For 2023, it would be great to see more brands follow the example of those few that could simultaneously sustain a vintage-inspired, as well as a truly modern, side of their business. That said, an old-looking watch will never convey the same level of impressive technicity and know-how as modern ones do — and the customer will decide whether to vote for the former or the latter with their money, once the time comes. But they certainly will be better convinced by the brand that does both types of watches well.

There is something that is begging to be added here: fun reiterations of vintage watches. If the tame and lazy, like-for-like regurgitations of age-old watches by big-ego brands have been grinding my gears throughout 2022, these lighthearted takes on appealing vintage designs have definitely been the life-saving lubricant. Brands like Nivada Grenchen, Timex, and Zodiac have, time and again, shown that it will not mark the demise of the brand if it has some fun with one or more of its iconic past references. The watch industry in general is risk- and, therefore, fun-averse, even though hundreds of customers every year look to mark an uplifting and important moment in their life with a watch purchase. In a globalized developed world full of the same-looking phones, cars, and clothes, a tiny, forty-something-millimeter object might just be the best place to have some fun — and I can’t help but fully support brands that recognize how important this actually is.

A Race To The Top

2022 saw the rise of gray-market prices into the stratosphere on certain watches from Rolex, Audemars Piguet, Patek Philippe, and others. This was provoked by a variety of reasons we’ve have covered extensively here on aBlogtoWatch, as well as on the ABTW Weekly podcast. We will not discuss all the individual causes but consider just this one that will, hopefully, go away in 2023: People who want a watch for the sole reason that other people want it, too. It’s probably safe to say that since the renaissance of luxury watchmaking that began in the late 1980s, there has hardly ever been such diversity in terms of materials, designs, and functions and across such a wide range of price points as there is today. Yet, over time we’ve seen not the diversification but the immense centralization of mass appeal, which, in turn, encouraged the two- or three-fold increase in the resale value of certain specific watch models.

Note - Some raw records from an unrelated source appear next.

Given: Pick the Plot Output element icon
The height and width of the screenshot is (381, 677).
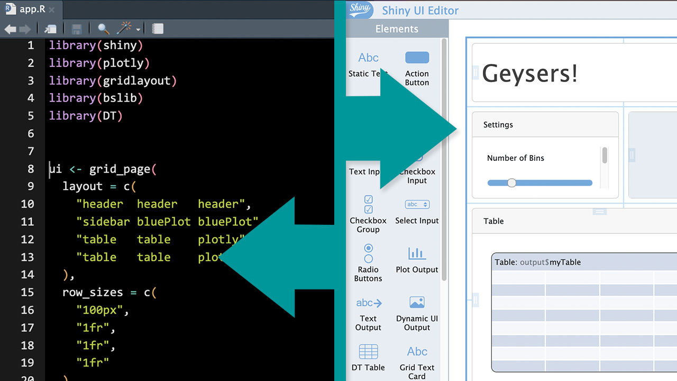Looking at the screenshot, I should click(x=417, y=253).
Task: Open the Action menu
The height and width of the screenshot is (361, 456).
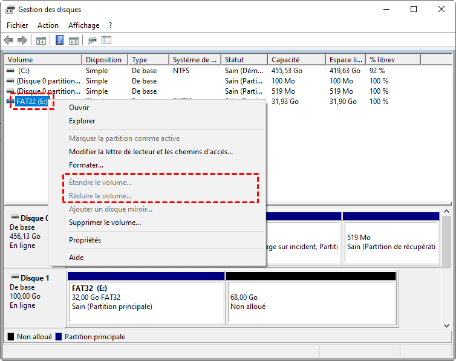Action: point(48,25)
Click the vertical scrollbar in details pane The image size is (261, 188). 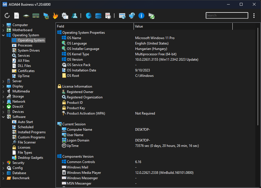[258, 77]
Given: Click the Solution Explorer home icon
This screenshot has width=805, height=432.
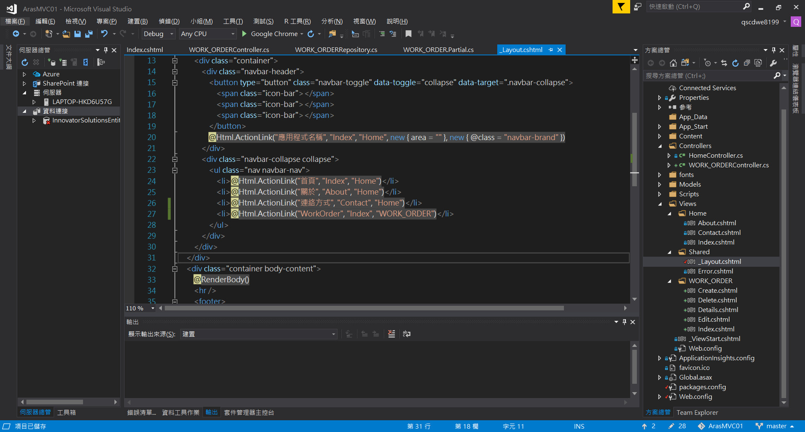Looking at the screenshot, I should (673, 63).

Although it’s arguably a naive thought, it nevertheless holds true that the price hike on the secondary market could have been a lot less severe if the desirability of a watch were dictated less by how impossible it was to get, and more by how awesome it is in the way it looks, wears, or functions.

The watches of 2022 have been absolutely awesome.

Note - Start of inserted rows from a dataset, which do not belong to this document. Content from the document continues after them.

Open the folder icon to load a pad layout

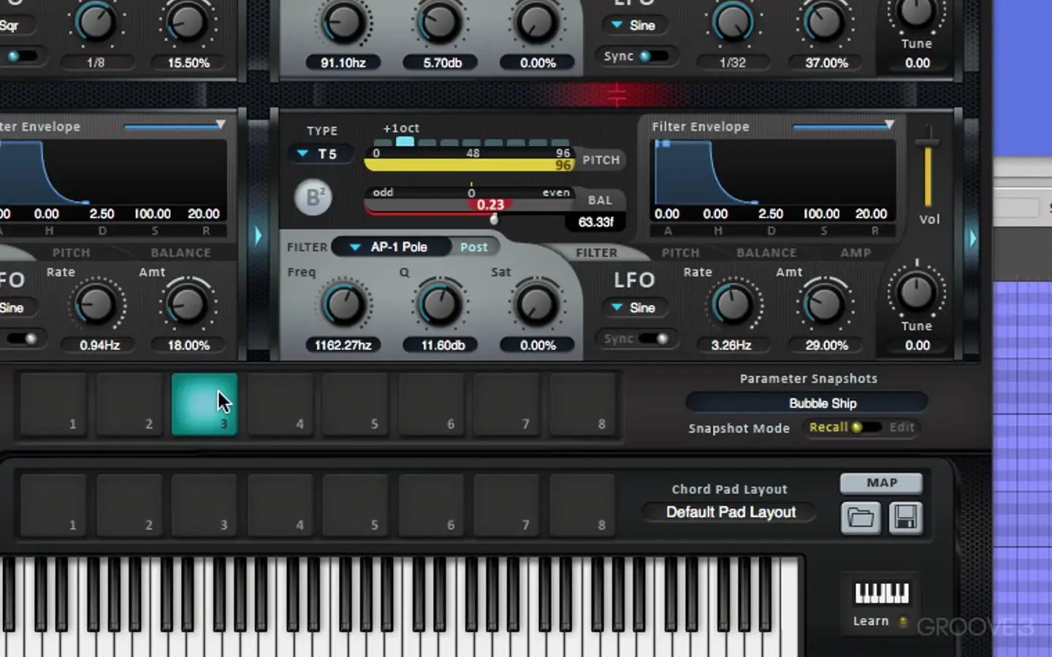coord(861,517)
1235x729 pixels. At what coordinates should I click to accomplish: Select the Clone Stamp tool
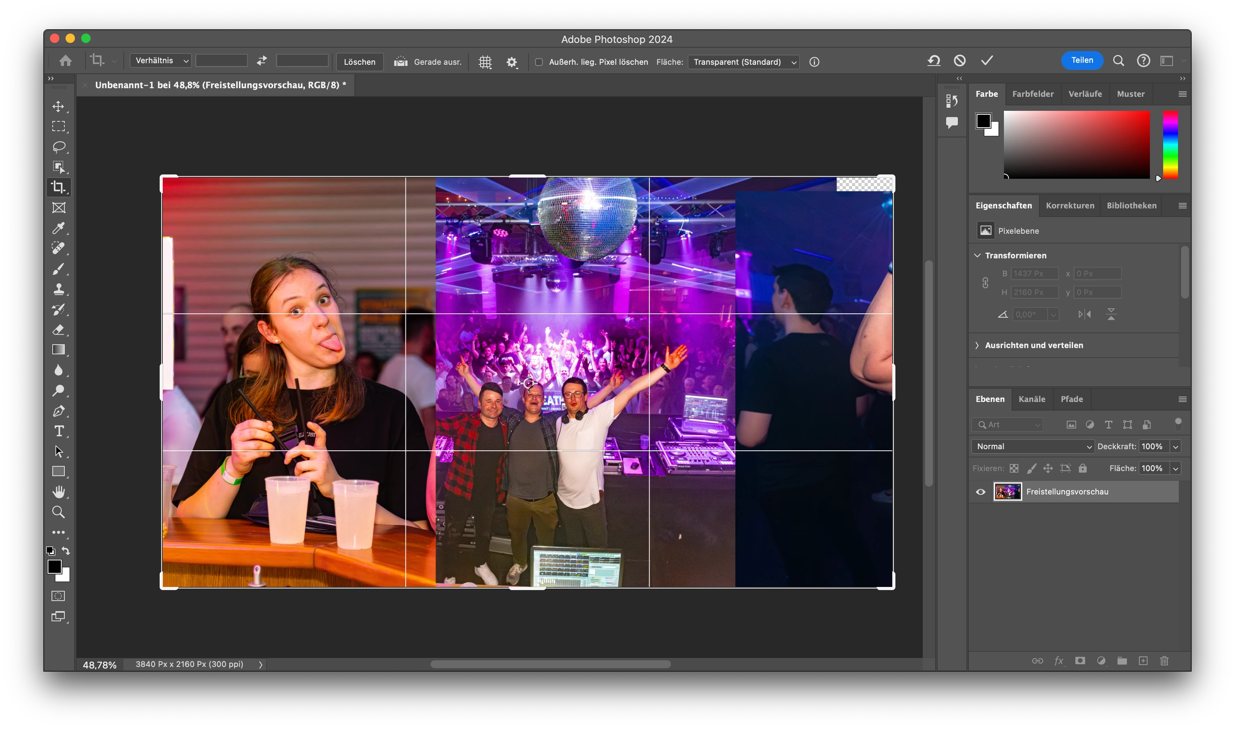point(59,289)
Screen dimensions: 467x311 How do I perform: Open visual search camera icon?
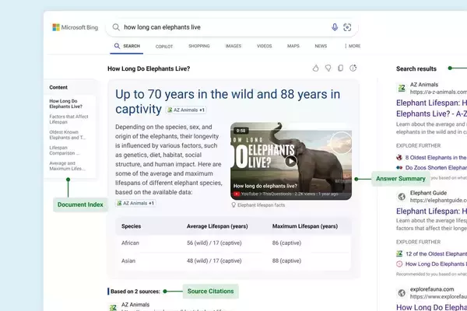[x=347, y=27]
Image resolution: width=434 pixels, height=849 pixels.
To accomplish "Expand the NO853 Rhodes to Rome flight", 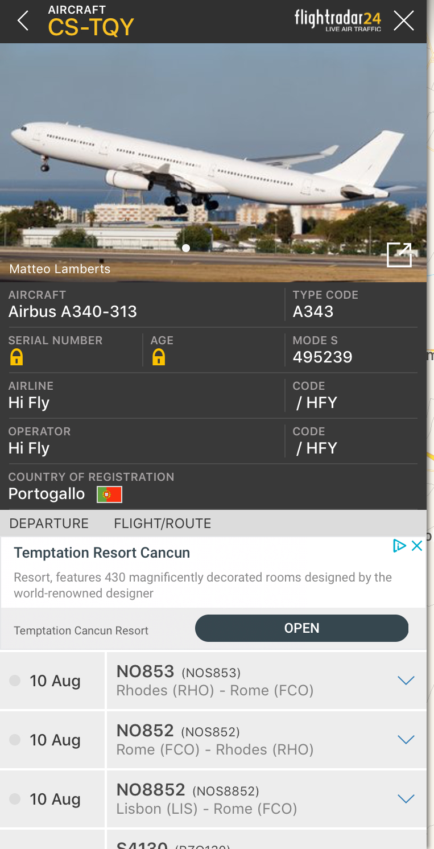I will click(x=406, y=681).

Incredible new materials with a fit and finish like we have never seen before made their debut at brands we never expected to embrace such novel feats of engineering. Watch movements have functioned more accurately and often with greater visual complexity than ever at a given price point, and the resulting wearing experience was unlike anything that had come before. Why anyone, and especially people en masse, would want to wear watches that looked the same and were made from the same materials as they had been for decades, reveals a baffling level of superficiality.

Many brands have been working very hard to produce exciting, fresh, and beautifully engineered watches for 2022 — but it is on the customer, on us, to support these initiatives by buying the watches that we like, even if it is only us and none of our peers or preferred “influencers” who also supported that purchase. This will motivate brands capable of pushing their own limitations to push them further still, and it will also save us the headaches and deep frustrations associated with the buying experience of a watch that everybody else is also trying to obtain. The race of masses to a singular top will be transformed into individuals reaching toward their own independent watch goals — although, again, this is a rather naive idea in the world of luxury purchases.